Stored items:
######
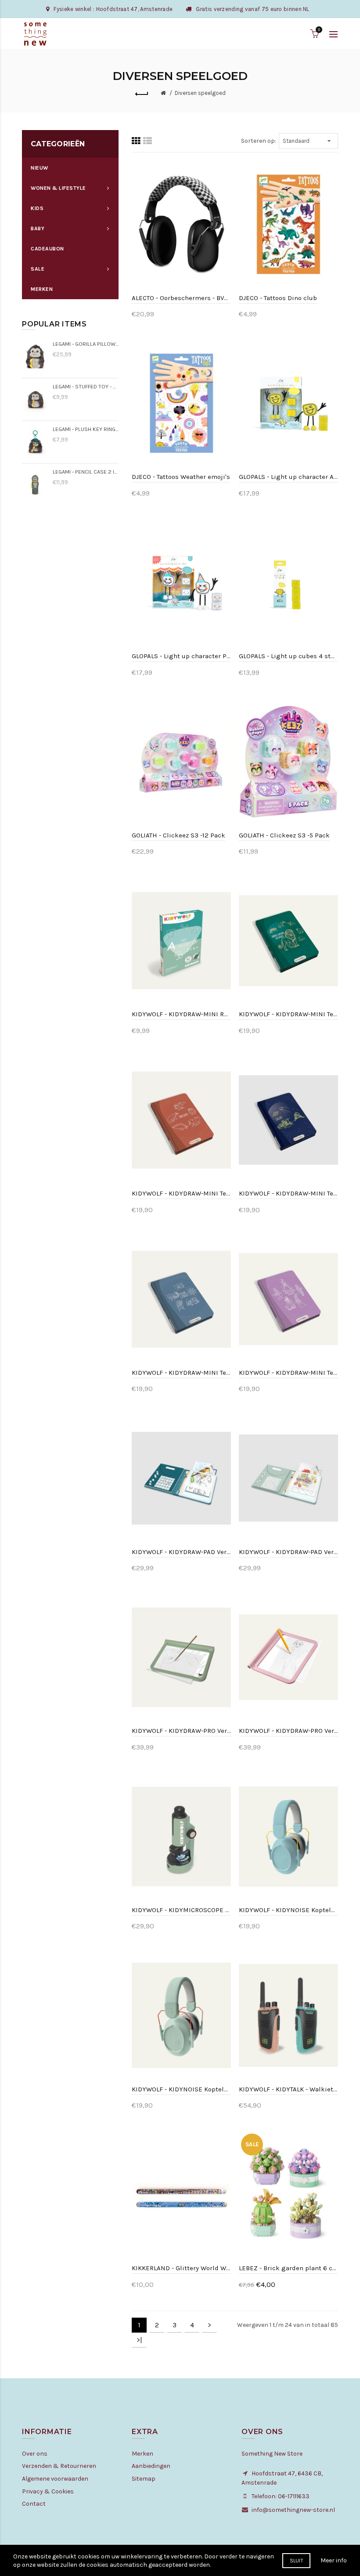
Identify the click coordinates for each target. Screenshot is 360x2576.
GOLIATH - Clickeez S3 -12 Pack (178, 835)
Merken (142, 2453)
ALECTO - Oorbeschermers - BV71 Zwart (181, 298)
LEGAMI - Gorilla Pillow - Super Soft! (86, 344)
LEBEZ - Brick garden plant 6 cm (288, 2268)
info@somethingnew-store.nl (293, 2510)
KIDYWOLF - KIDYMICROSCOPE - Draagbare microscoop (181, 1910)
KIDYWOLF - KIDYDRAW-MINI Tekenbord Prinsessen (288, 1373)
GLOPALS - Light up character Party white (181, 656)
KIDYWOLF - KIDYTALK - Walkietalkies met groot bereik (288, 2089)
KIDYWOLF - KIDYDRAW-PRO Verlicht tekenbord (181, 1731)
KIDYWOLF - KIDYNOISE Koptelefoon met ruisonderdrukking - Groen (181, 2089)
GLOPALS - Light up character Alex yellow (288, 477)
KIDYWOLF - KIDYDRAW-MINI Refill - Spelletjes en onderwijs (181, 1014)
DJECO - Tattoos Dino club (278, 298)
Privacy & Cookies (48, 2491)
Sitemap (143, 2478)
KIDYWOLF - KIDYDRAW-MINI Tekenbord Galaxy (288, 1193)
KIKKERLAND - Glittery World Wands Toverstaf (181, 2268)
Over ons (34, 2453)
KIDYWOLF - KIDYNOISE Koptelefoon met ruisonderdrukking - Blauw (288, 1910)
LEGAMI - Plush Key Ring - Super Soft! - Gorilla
######
WHAT IS EXPECTED: Gather all lines of the records that include the word "Soft".

EXPECTED ANSWER:
LEGAMI - Gorilla Pillow - Super Soft! (86, 344)
LEGAMI - Plush Key Ring - Super Soft! - Gorilla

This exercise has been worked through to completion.